We have collected ERTBVs from the rice genomes. They contain rearranged structures and no intact ORFs. The identified ERTBV segments were shown to be phylogenetically divided into three clusters. For each phylogenetic cluster, we were able to make a consensus alignment for a circular virus-like structure carrying two complete ORFs. Comparisons of DNA and amino acid sequences suggested the closely relationship between ERTBV and RTBV. The Oryza AA-genome species vary in the ERTBV copy number. The species carrying low-copy-number of ERTBV segments have been reported to be extremely susceptible to RTBV. The DNA methylation state of the ERTBV sequences was correlated with their copy number in the genome.
These ERTBV segments are unlikely to have functional potential as a virus. However, these sequences facilitate to establish putative virus that provided information underlying virus integration and evolutionary relationship with existing virus. Comparison of ERTBV among the Oryza AA-genome species allowed us to speculate a possible role of endogenous virus segments against its related disease.

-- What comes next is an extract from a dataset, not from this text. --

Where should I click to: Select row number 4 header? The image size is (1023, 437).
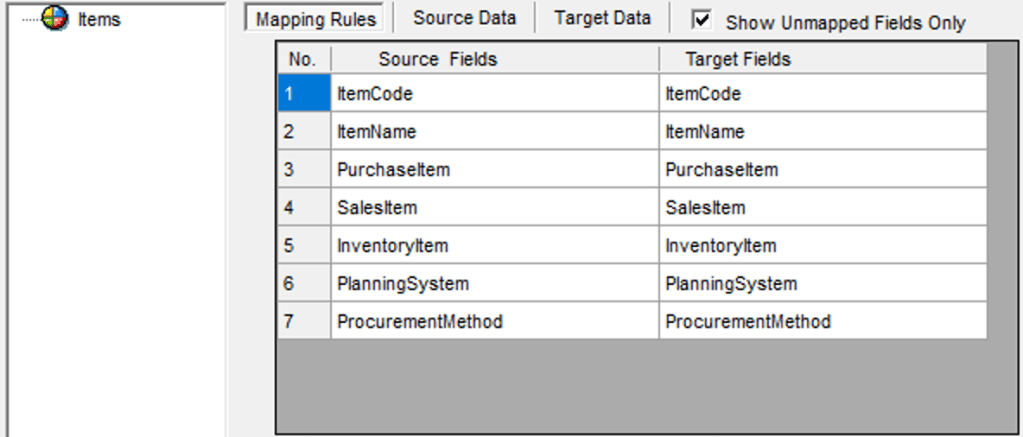pos(303,208)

The virus-like sequences that have been found in plant genomes are divided into two groups of plant viruses, single-stranded DNA geminivirus and double-stranded DNA pararetroviruses. The geminivirus segments, including the viral replication origin and the adjacent AL1 gene, have been found in the genomes of tobacco and its related species [1, 2]. Pararetrovirus-like sequences have been reported in the petunia [3, 4] banana [5–7] and tobacco genomes [8–10]. Compared to the intact virus sequences, most of the endogenous virus-like sequences were rearranged in the host genomes. Their rearranged structures suggested that illegitimate recombination may have occurred when putative virus progenitors integrated . The endogenous viruses for banana streak virus (BSV) , tobacco vein-clearing virus (TVCV)  and petunia vein clearing-virus (PVCV)  could be activated as episomal viruses under certain conditions in the host plant, and appeared to have pathogenic potential. The integrations of these viruses were shown to have been relatively recent events and the copy numbers of the endogenous virus sequences were found to be very low. On the other hand, for tobacco endogenous pararetroviruses (TEPRVs), it was estimated that there are about 1000 segments in the tobacco genome , but the intact virus has not been identified so far, suggesting that the integration of TEPRVs was not a recent event. The finding of such endogenous virus sequences raises questions concerning 1) the integration process giving rise to endogenous virus sequences, 2) possible differences in the evolutionary rate between the virus and endogenous virus and 3) resistance potential as a result of endogenous virus integration.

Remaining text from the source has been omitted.